__REQUIRED ACTION__.
Output the full listing again without altering anything.

__EXERCISE INPUTS__.
◆ ◆ ◆ ◆

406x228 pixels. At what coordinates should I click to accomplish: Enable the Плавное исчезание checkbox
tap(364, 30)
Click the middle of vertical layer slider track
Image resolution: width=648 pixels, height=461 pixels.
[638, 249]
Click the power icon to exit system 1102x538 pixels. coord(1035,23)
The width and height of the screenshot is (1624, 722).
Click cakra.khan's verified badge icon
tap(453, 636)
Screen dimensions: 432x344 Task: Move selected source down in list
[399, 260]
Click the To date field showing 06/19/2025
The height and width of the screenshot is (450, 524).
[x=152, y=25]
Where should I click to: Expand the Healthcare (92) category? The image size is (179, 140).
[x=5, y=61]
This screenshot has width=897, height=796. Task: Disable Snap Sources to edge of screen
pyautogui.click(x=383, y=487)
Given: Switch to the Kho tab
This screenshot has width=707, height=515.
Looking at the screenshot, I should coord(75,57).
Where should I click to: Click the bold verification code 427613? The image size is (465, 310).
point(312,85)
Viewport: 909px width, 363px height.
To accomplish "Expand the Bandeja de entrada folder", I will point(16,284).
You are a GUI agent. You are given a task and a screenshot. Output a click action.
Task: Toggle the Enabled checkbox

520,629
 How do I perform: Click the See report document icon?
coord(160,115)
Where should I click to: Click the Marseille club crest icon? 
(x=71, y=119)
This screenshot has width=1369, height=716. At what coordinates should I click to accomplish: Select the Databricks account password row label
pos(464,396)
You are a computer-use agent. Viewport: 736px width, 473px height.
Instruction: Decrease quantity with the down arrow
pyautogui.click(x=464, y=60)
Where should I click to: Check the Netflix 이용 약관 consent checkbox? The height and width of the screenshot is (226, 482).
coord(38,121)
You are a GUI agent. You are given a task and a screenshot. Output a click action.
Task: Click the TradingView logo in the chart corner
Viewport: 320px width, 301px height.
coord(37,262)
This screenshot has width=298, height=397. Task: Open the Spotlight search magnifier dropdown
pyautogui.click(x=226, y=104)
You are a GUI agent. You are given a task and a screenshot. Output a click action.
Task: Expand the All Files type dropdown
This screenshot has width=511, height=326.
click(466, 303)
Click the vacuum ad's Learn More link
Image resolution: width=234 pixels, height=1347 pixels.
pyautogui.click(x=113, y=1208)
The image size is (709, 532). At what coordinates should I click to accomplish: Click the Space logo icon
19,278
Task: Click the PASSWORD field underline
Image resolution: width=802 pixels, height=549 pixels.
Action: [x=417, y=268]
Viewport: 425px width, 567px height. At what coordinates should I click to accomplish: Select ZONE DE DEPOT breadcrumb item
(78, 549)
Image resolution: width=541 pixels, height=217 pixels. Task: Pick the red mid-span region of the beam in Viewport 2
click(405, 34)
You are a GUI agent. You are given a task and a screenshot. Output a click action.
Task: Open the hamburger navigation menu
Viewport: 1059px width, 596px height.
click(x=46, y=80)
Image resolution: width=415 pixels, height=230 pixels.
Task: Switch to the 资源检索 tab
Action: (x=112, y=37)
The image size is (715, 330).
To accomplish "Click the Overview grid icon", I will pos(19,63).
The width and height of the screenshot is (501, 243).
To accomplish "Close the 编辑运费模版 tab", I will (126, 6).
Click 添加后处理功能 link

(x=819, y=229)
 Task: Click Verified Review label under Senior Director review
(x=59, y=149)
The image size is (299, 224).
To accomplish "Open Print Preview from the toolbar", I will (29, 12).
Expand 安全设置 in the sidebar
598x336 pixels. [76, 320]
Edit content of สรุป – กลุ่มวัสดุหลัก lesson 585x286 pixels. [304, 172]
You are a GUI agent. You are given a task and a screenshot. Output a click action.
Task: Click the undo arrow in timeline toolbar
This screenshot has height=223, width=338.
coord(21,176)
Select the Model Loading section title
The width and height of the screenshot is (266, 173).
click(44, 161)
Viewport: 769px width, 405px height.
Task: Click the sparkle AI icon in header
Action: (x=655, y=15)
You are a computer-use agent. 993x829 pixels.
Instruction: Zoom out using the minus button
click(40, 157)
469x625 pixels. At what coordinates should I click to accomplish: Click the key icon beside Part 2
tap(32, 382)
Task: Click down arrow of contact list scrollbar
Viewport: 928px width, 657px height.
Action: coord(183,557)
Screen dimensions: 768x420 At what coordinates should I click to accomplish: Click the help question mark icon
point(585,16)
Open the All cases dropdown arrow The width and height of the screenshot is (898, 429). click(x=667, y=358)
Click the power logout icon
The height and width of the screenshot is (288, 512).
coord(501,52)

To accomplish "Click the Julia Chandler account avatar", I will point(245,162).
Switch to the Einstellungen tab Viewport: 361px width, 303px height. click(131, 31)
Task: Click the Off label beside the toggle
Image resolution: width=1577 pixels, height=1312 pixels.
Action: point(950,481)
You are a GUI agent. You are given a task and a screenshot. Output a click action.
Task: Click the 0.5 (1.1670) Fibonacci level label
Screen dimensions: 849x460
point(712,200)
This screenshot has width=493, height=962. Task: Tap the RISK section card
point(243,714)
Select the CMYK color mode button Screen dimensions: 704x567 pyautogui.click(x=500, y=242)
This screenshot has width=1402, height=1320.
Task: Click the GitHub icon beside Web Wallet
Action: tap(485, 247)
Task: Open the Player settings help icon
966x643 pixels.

◆ ◆ ◆ ◆

__YOUR RESPONSE__.
406x228 pixels. At what coordinates should I click to accomplish: Enable the Плавное исчезание checkbox
tap(364, 30)
Click the middle of vertical layer slider track
Image resolution: width=648 pixels, height=461 pixels.
[638, 249]
Click the power icon to exit system 1102x538 pixels. coord(1035,23)
The width and height of the screenshot is (1624, 722).
Click cakra.khan's verified badge icon
tap(453, 636)
Screen dimensions: 432x344 Task: Move selected source down in list
[399, 260]
Click the To date field showing 06/19/2025
The height and width of the screenshot is (450, 524).
[x=152, y=25]
Where should I click to: Expand the Healthcare (92) category? The image size is (179, 140).
[x=5, y=61]
This screenshot has width=897, height=796. Task: Disable Snap Sources to edge of screen
pyautogui.click(x=383, y=487)
Given: Switch to the Kho tab
This screenshot has width=707, height=515.
Looking at the screenshot, I should coord(75,57).
Where should I click to: Click the bold verification code 427613? The image size is (465, 310).
point(312,85)
Viewport: 909px width, 363px height.
To accomplish "Expand the Bandeja de entrada folder", I will point(16,284).
You are a GUI agent. You are given a task and a screenshot. Output a click action.
Task: Toggle the Enabled checkbox

520,629
 How do I perform: Click the See report document icon?
coord(160,115)
Where should I click to: Click the Marseille club crest icon? 
(x=71, y=119)
This screenshot has width=1369, height=716. At what coordinates should I click to accomplish: Select the Databricks account password row label
pos(464,396)
You are a computer-use agent. Viewport: 736px width, 473px height.
Instruction: Decrease quantity with the down arrow
pyautogui.click(x=464, y=60)
Where should I click to: Check the Netflix 이용 약관 consent checkbox? The height and width of the screenshot is (226, 482).
coord(38,121)
You are a GUI agent. You are given a task and a screenshot. Output a click action.
Task: Click the TradingView logo in the chart corner
Viewport: 320px width, 301px height.
coord(37,262)
This screenshot has width=298, height=397. Task: Open the Spotlight search magnifier dropdown
pyautogui.click(x=226, y=104)
You are a GUI agent. You are given a task and a screenshot. Output a click action.
Task: Expand the All Files type dropdown
This screenshot has width=511, height=326.
click(466, 303)
Click the vacuum ad's Learn More link
Image resolution: width=234 pixels, height=1347 pixels.
pyautogui.click(x=113, y=1208)
The image size is (709, 532). At what coordinates should I click to accomplish: Click the Space logo icon
19,278
Task: Click the PASSWORD field underline
Image resolution: width=802 pixels, height=549 pixels.
Action: [x=417, y=268]
Viewport: 425px width, 567px height. At what coordinates should I click to accomplish: Select ZONE DE DEPOT breadcrumb item
(78, 549)
Image resolution: width=541 pixels, height=217 pixels. Task: Pick the red mid-span region of the beam in Viewport 2
click(405, 34)
You are a GUI agent. You are given a task and a screenshot. Output a click action.
Task: Open the hamburger navigation menu
Viewport: 1059px width, 596px height.
click(x=46, y=80)
Image resolution: width=415 pixels, height=230 pixels.
Task: Switch to the 资源检索 tab
Action: (x=112, y=37)
The image size is (715, 330).
To accomplish "Click the Overview grid icon", I will pos(19,63).
The width and height of the screenshot is (501, 243).
To accomplish "Close the 编辑运费模版 tab", I will (126, 6).
Click 添加后处理功能 link

(x=819, y=229)
 Task: Click Verified Review label under Senior Director review
(x=59, y=149)
The image size is (299, 224).
To accomplish "Open Print Preview from the toolbar", I will (29, 12).
Expand 安全设置 in the sidebar
598x336 pixels. [76, 320]
Edit content of สรุป – กลุ่มวัสดุหลัก lesson 585x286 pixels. [304, 172]
You are a GUI agent. You are given a task and a screenshot. Output a click action.
Task: Click the undo arrow in timeline toolbar
This screenshot has height=223, width=338.
coord(21,176)
Select the Model Loading section title
The width and height of the screenshot is (266, 173).
click(44, 161)
Viewport: 769px width, 405px height.
Task: Click the sparkle AI icon in header
Action: (x=655, y=15)
You are a computer-use agent. 993x829 pixels.
Instruction: Zoom out using the minus button
click(40, 157)
469x625 pixels. At what coordinates should I click to accomplish: Click the key icon beside Part 2
tap(32, 382)
Task: Click down arrow of contact list scrollbar
Viewport: 928px width, 657px height.
Action: coord(183,557)
Screen dimensions: 768x420 At what coordinates should I click to accomplish: Click the help question mark icon
point(585,16)
Open the All cases dropdown arrow The width and height of the screenshot is (898, 429). click(x=667, y=358)
Click the power logout icon
The height and width of the screenshot is (288, 512).
coord(501,52)

To accomplish "Click the Julia Chandler account avatar", I will point(245,162).
Switch to the Einstellungen tab Viewport: 361px width, 303px height. click(131, 31)
Task: Click the Off label beside the toggle
Image resolution: width=1577 pixels, height=1312 pixels.
Action: point(950,481)
You are a GUI agent. You are given a task and a screenshot. Output a click action.
Task: Click the 0.5 (1.1670) Fibonacci level label
Screen dimensions: 849x460
point(712,200)
This screenshot has width=493, height=962. Task: Tap the RISK section card
point(243,714)
Select the CMYK color mode button Screen dimensions: 704x567 pyautogui.click(x=500, y=242)
This screenshot has width=1402, height=1320.
Task: Click the GitHub icon beside Web Wallet
Action: tap(485, 247)
Task: Open the Player settings help icon
966x643 pixels.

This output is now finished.